Jersey politicians accept change plans to government
Politicians have voted in favour of changes to the set-up of Jersey's government after three days of debate.
The proposals, known as Proposition 33, were two years in development and subject to a number of amendments, most of which were unsuccessful.
The proposition gives the chief minister the right to fire his ministers and to set up new ministries.
Calls for ministers to be paid a higher salary than backbenchers was rejected on Tuesday.
The proposal passed with 28 votes in favour to 12 against in its third and final reading.
The changes are expected to come into force in time for the appointment of a new chief minister after the October 2014 elections.

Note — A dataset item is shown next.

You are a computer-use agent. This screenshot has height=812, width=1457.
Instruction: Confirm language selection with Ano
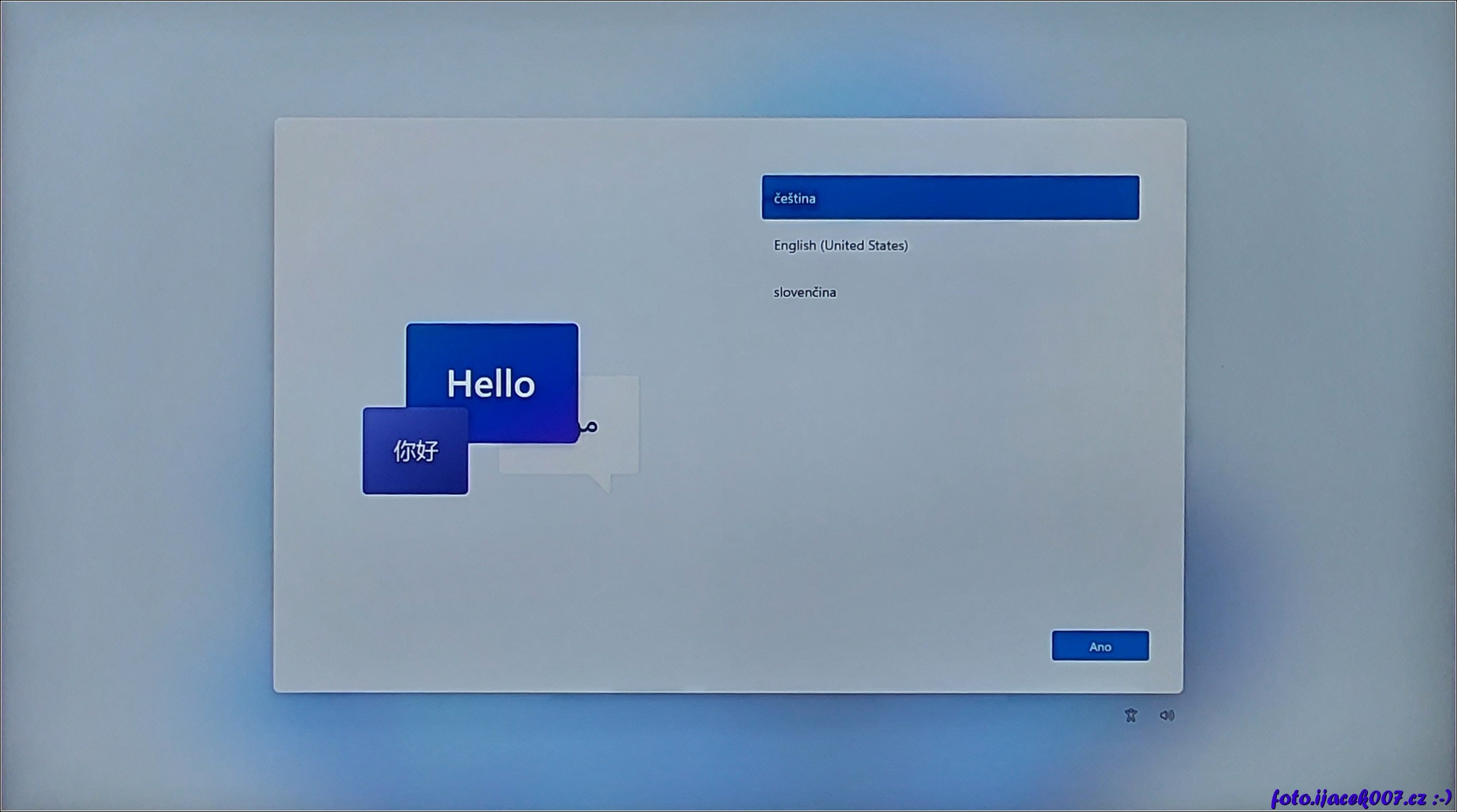coord(1100,647)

Senator Ian Gorst, Chief Minister, said: "It was the right thing to do to bring it forward, have the debate and let the democratically elected members of this assembly make its choices."
The proposition also lays the foundation for laws forcing ministers to submit to collective responsibility.
Under collective responsibility all ministers must support cabinet decisions.
Critics have said the measures give the chief minister too much power.
Serving ministers for planning, social security and home affairs spoke against the proposal.
Several members of the States Assembly have formed a political party, Reform Jersey, which campaigned against Proposition 33.
Reform Jersey member Deputy Montfort Tadier described the proposition as "dangerous".